Question

A steel rod of length $6.0\;m$ and diameter $20\;mm$ is fixed between two rigid supports. The stress in the rod (in $kg\;cm^{-2}$) is ____, when the temperature increases by $80^{\circ}C$ and a) The ends do not yield, b) The ends yield by 1mm.
(Take $Y = 2,0 \times 10^6 kg\;cm^{-2}$ and $\alpha = 12 \times 10^{-6}$ per ${}^{\circ}C$)

A). 1587, 1920
B). 1920, 1587
C). 1000, 2000
D). 2000, 1000

Answer 1

Recall that since the rod is being heated up, it undergoes thermal stress. Use the relation(s) for thermal stress appropriately for each case. Note that in the first case the calculation is straightforward but in the second part where the ends of the rod yield by 1mm there is a change in length of the rod, which contributes to a linear strain caused by the thermal stress. Therefore, do not forget to account for this change in length and its subsequent implications on the stress experienced by the rod in this case. While calculating the change in length do not forget to calculate the net change as the rod may not actually increase in length to the extent we calculate.

Formula Used:
Thermal stress $\sigma = Y\alpha T$, where Y is Young’s modulus, $\alpha$ is the thermal coefficient of linear expansion and T is the temperature.
Increase in length due to an increase in temperature $\Delta l = l\alpha T$, where l is the original length.
Linear strain or compressive strain $\epsilon = \dfrac{\Delta l}{l}$
Thermal stress accounting for the change in length of $\sigma = Y\epsilon$

Complete step-by-step solution:
Let us begin by defining what stress is and the kind of stress that we’re dealing with in the problem here.
Stress is the measure of internal forces acting on a body when an external force is applied to it.

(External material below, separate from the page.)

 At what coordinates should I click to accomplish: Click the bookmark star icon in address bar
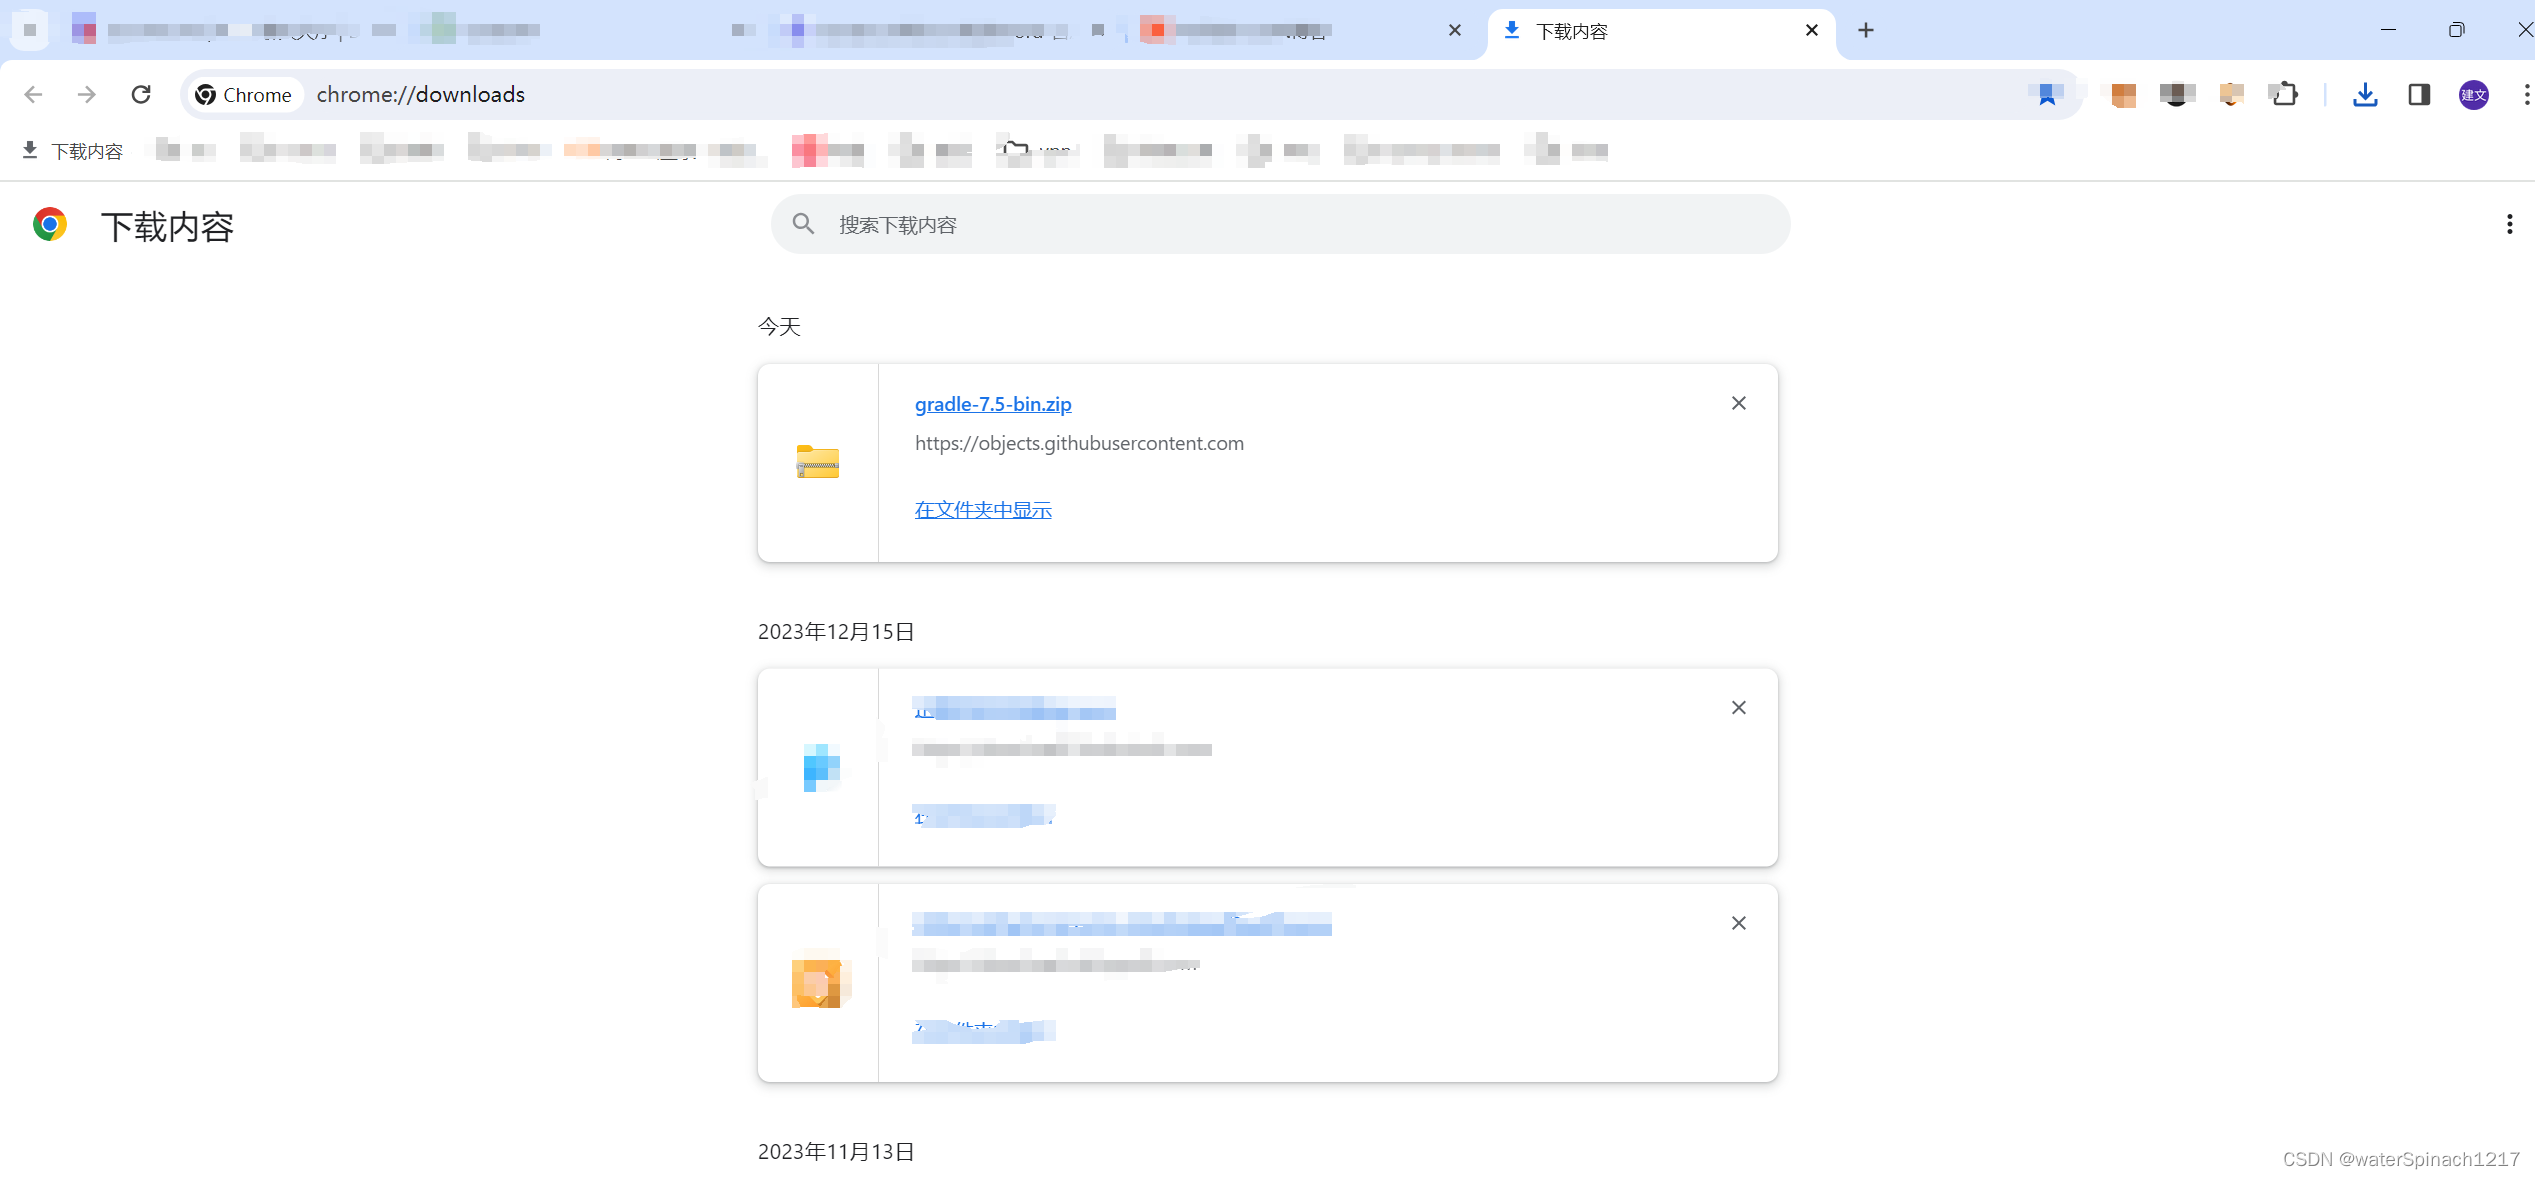[x=2047, y=94]
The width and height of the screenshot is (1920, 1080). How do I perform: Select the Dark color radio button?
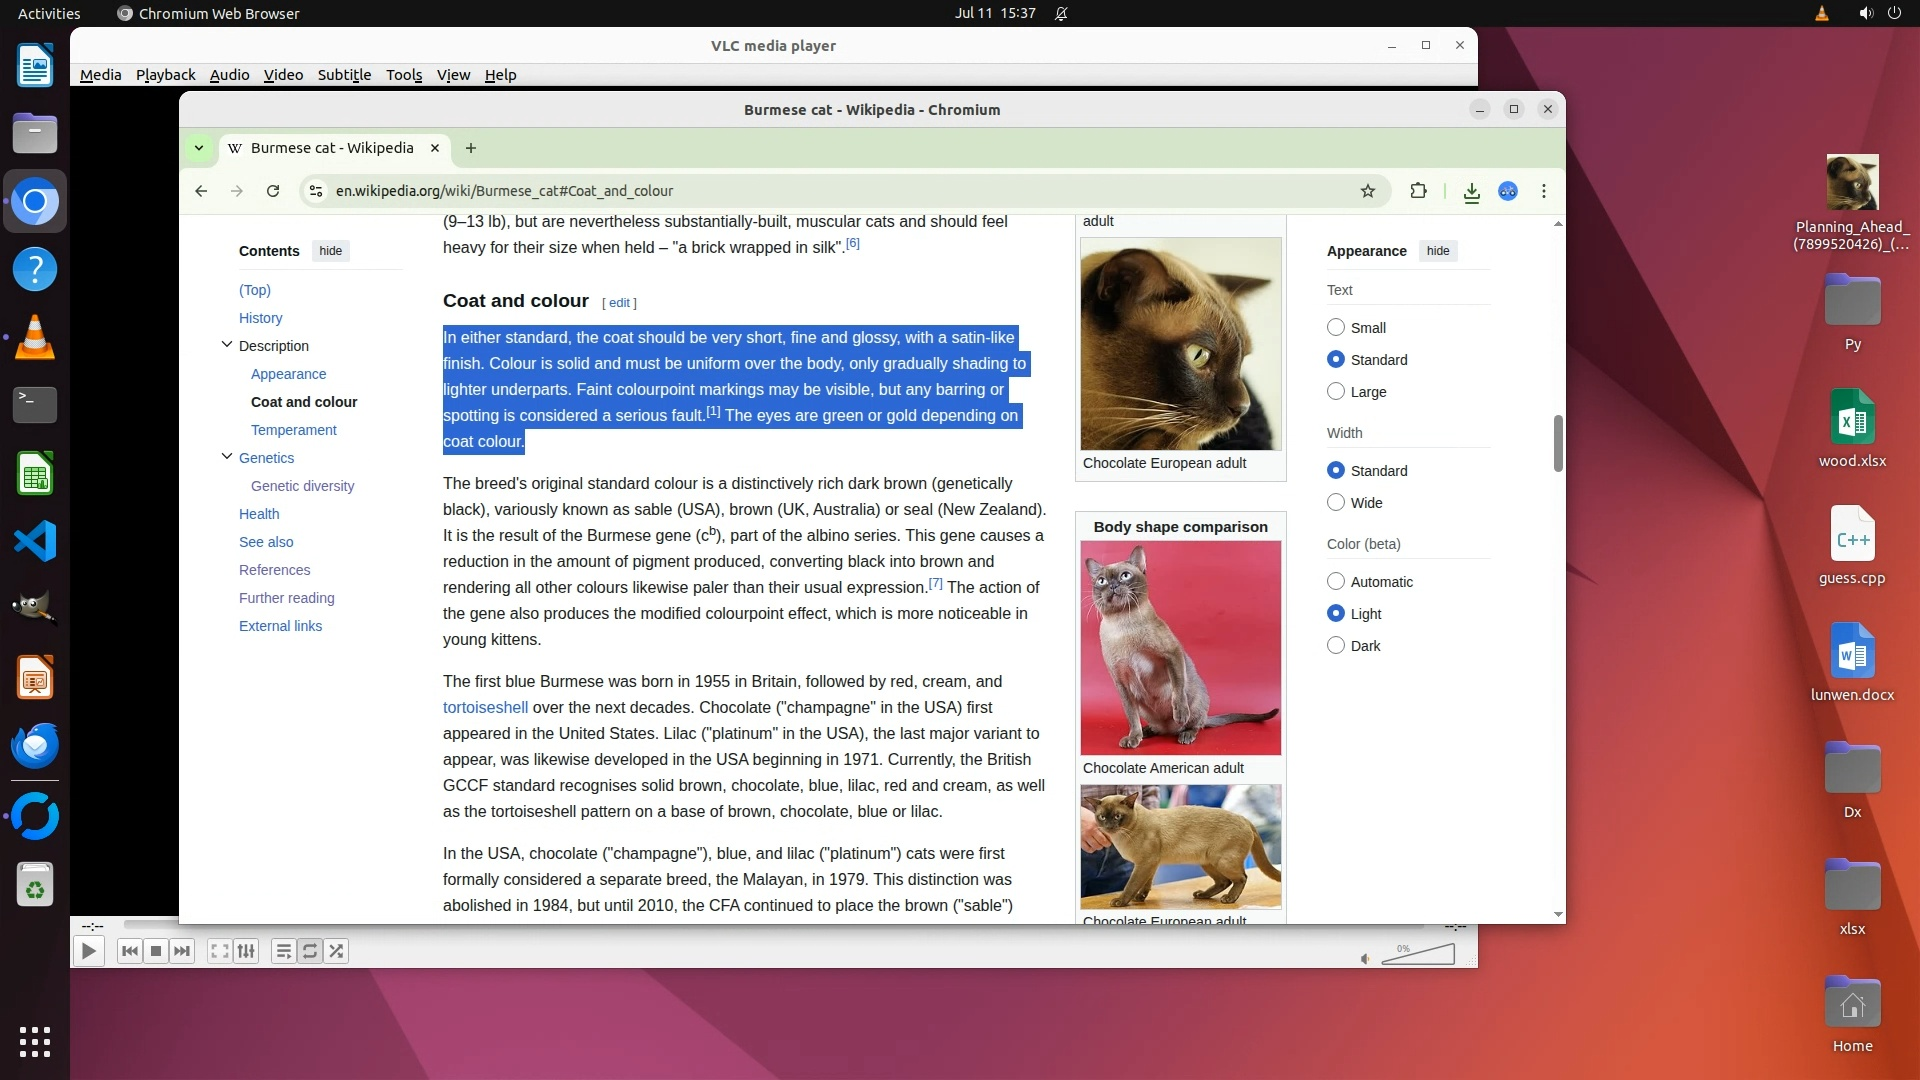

It is usually expressed as the force experienced by a unit cross-sectional area of a body on the application of an external force. The force applied is usually a deforming force that sets out to change the configuration of the body. The resistance offered by the body against this deforming force is called the stress experienced by the body.
Now, since the deforming force in this context is a change in temperature which changes the degree of hotness of the steel rod, we call this a thermal stress.
Now, let us begin our computation by listing out the parameters given to us.
We have the length of road $l = 6\;m = 600\;cm$, the diameter of the rod $d = 20\;mm = 2\;cm$,
temperature $T = 80^{\circ}C$, Young’s modulus $Y = 2 \times 10^{6}\; kg.cm^{-2}$ and the thermal coefficient of linear expansion $\alpha = 12 \times 10^{-6}$ per ${}^{\circ}C$.
a). When the ends do not yield, that is when the length of the rod remains the same under an increase in temperature, the thermal stress in the rod is given by:
$\sigma = Y\alpha T = (2 \times 10^{6})(12 \times 10^{-6})(80)$
$\Rightarrow \sigma = 1920\;kg.cm^{-2}$
b). When the ends of the rod yield by $1\; mm = 0.1\;cm$, that is when there is a change in length due to increase in temperature, the thermal stress on the rod is given as:
$\sigma = Y\epsilon$ where $\epsilon = \dfrac{\Delta l}{l}$ is the linear strain in the rod.
The total change in length due to the increase in temperature given by:
$\Delta l= (l\alpha T – 0.1) = [(600)( 12 \times 10^{-6})(80)]-0.1 = 0.576 – 0.1 = 0.476\;cm$
Therefore, the linear strain on the rod
$\epsilon = \dfrac{\Delta l}{l} = \dfrac{0.476}{600} = 7.93 \times 10^{-4}$
Thus, the thermal stress of the rod when the ends yield is given by:
$\sigma = Y\epsilon = (2 \times 10^{6})(7.93 \times 10^{-4}) = 1.58667 \times 10^3 =1587\;kg.cm^{-2}$
Therefore, the correct option would be: B. 1920, 1587.

Note: Note that we call the linear strain as the compressive strain through the rod ends up expanding. This is because the linear strain is caused by the thermal stress whereas the compressive strain is caused by the rod in response to the linear strain and is equivalent in magnitude. This is obvious because the rod exerts forces to prevent its expansion, by means of which it is in fact trying to compress the rod to hold off expansion caused by the thermal stress incident on it.
Also, do not forget to always maintain consistency in the units that define the parameters given to us. This is important in order to avoid unnecessary discrepancies that arise as a result of the inconsistency in the system of units we have used while computing, which most often results in an undesirable final solution.